5.The application was urged by way of written submissions, pursuant to the directions given herein on 6th May 2022. In her written submissions filed on 13th October 2022, Ms. Osino faulted the respondent for relying on Grounds of Opposition only, and therefore proposed the following issues for determination:(a)What is the consequence of failure to file a Replying Affidavit.(b)Whether the application has merit.
6.Ms. Osino submitted that, since the respondent filed Grounds of Opposition only, the same ought to have been restricted to matters of law and not fact. On the basis of Mustano Rocco v Aniello Sterelli [2019] eKLR; HCCC No. 2143 of 1999: Kipyator Nicholas Kiprono Biwott v George Mbuguss and Kalamka Ltd and Mohammed & Another v Haidara [1972] EA 166 counsel urged the Court to find the appellant’s averments unrebutted.

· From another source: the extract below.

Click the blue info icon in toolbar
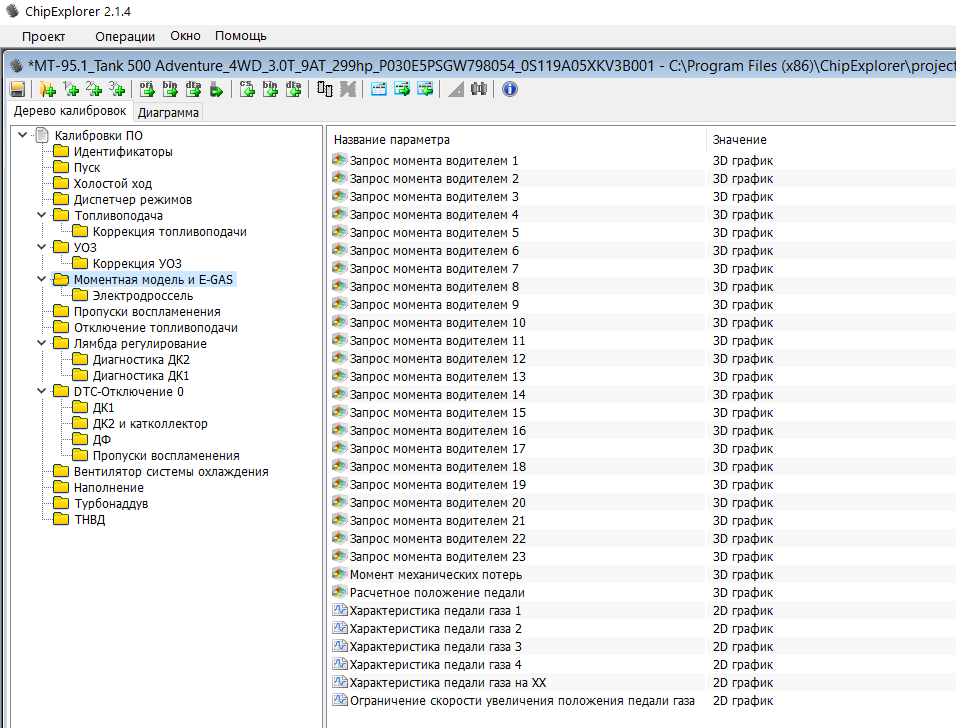 509,89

7.On the merits of the application, Ms. Osino relied on Articles 25 and 50 of the Constitution, which guarantee the right to a fair trial and Sections 3, 3A and 79G of the Civil Procedure Act to buttress her argument that a plausible justification has been given by the appellant to warrant the exercise of the Court’s discretion in his favour. She then went on to discount the grounds of opposition presented by the respondent, contending that they have no legal basis. In counsel’s view, the res judicata doctrine is inapplicable, granted that the instant application seeks to have the appeal reinstated while the first application was for leave to file the appeal out of time. She concluded her submissions by quoting from Joseph Kinyua v G O Ombachi [2019] eKLR as to the powers of the Court under Articles 50 and 159 of the Constitution to do substantive justice to the parties.
8.On behalf of the respondents, Mr. Wafula relied on his written submissions dated 13th October 2022. He proposed two issues for determination, namely:(a)whether the appellant is entitled to the orders sought; and(b)who should be awarded costs?

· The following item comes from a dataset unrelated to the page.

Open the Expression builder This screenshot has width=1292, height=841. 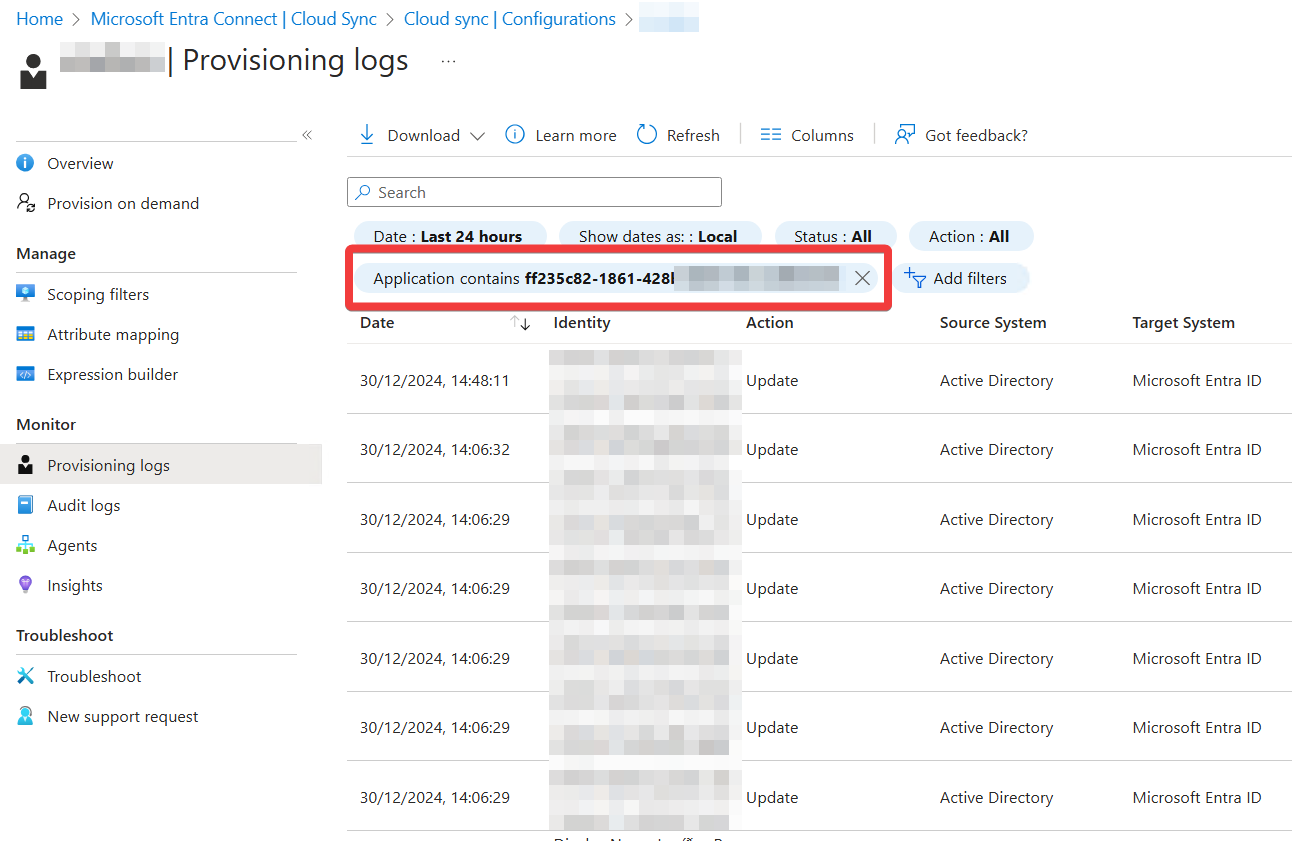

9.He approached the matter from the prism of Section 80 of the Civil Procedure Act and Order 45 Rule 1 of the Civil Procedure Rules and urged the Court to find that the appellant failed to establish discovery of new and important matter or evidence; mistake or error apparent on the face of the record; or any other sufficient reason to warrant review. Counsel further urged the Court to find that there was unreasonable delay in filing the instant application; and therefore that the appellant has not met the threshold for the grant of the review orders asked for in the instant application.
10.As for the appellant’s submissions on failure by the respondent to file a replying affidavit, Mr. Wafula urged the Court to dismiss the same. He relied on Order 51 Rule 14 of the Civil Procedure Rules which stipulates that a party may oppose an application by filing any one or a combination of the following documents: a notice of preliminary objection, a replying affidavit or a statement of grounds of opposition. He therefore posited that, by filing Grounds of Opposition, the respondents have sufficiently opposed the appellant’s application. He therefore urged the Court to dismiss with costs the appellant’s application, which he termed ill-advised.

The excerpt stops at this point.